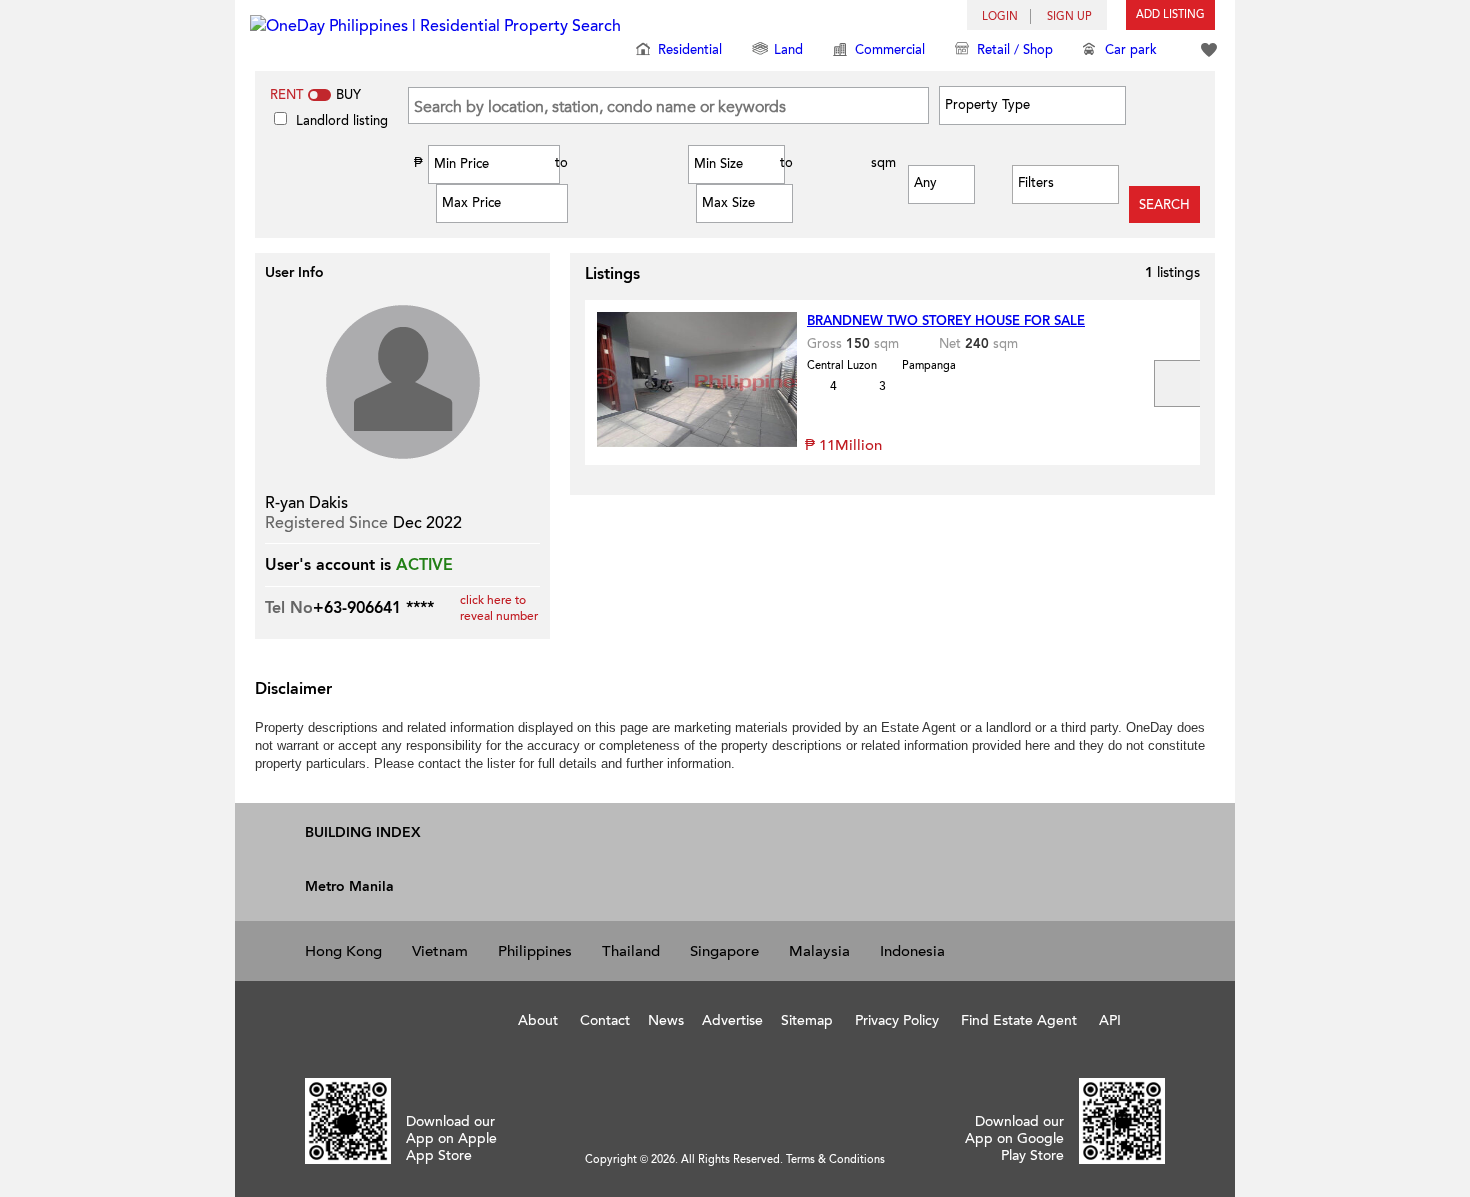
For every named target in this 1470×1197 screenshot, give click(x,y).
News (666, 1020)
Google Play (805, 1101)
-------------------------
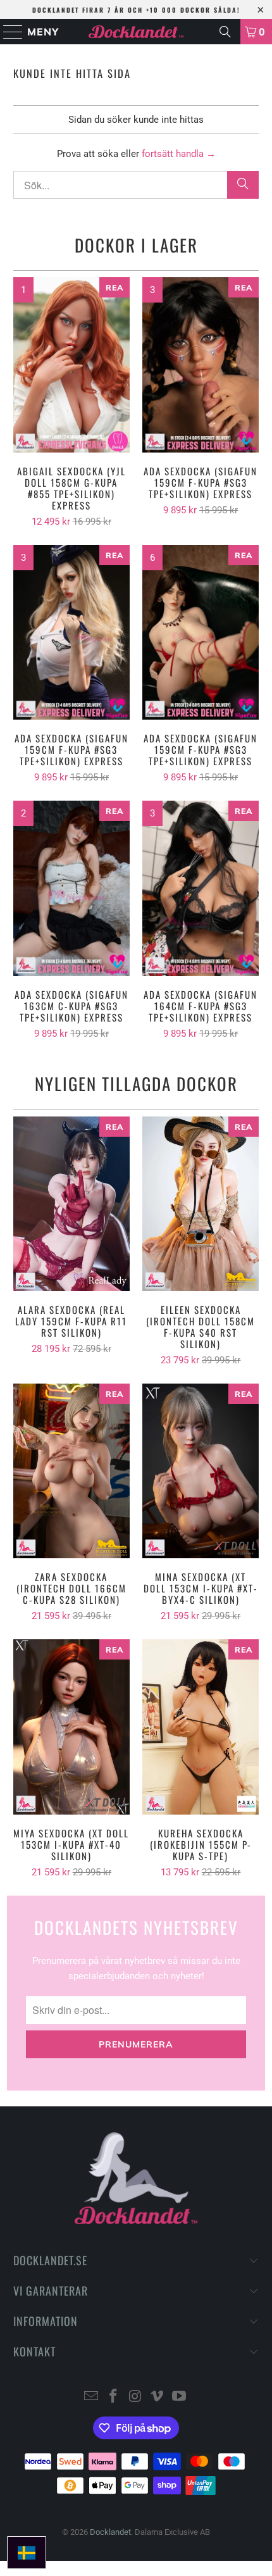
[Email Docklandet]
-------------------------
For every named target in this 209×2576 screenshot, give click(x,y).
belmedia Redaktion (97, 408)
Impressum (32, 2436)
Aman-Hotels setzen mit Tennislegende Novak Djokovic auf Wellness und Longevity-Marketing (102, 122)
-------------------------
■ Exercise goal: All that belongs in your answer is the stretch of entries above from the line with "For every named target in this 209×2576" through the line with "Aman-Hotels setzen mit", printed exactly.

■ The answer:
For every named target in this 209×2576 screenshot, give click(x,y).
belmedia Redaktion (97, 408)
Impressum (32, 2436)
Aman-Hotels setzen mit Tennislegende Novak Djokovic auf Wellness und Longevity-Marketing (102, 122)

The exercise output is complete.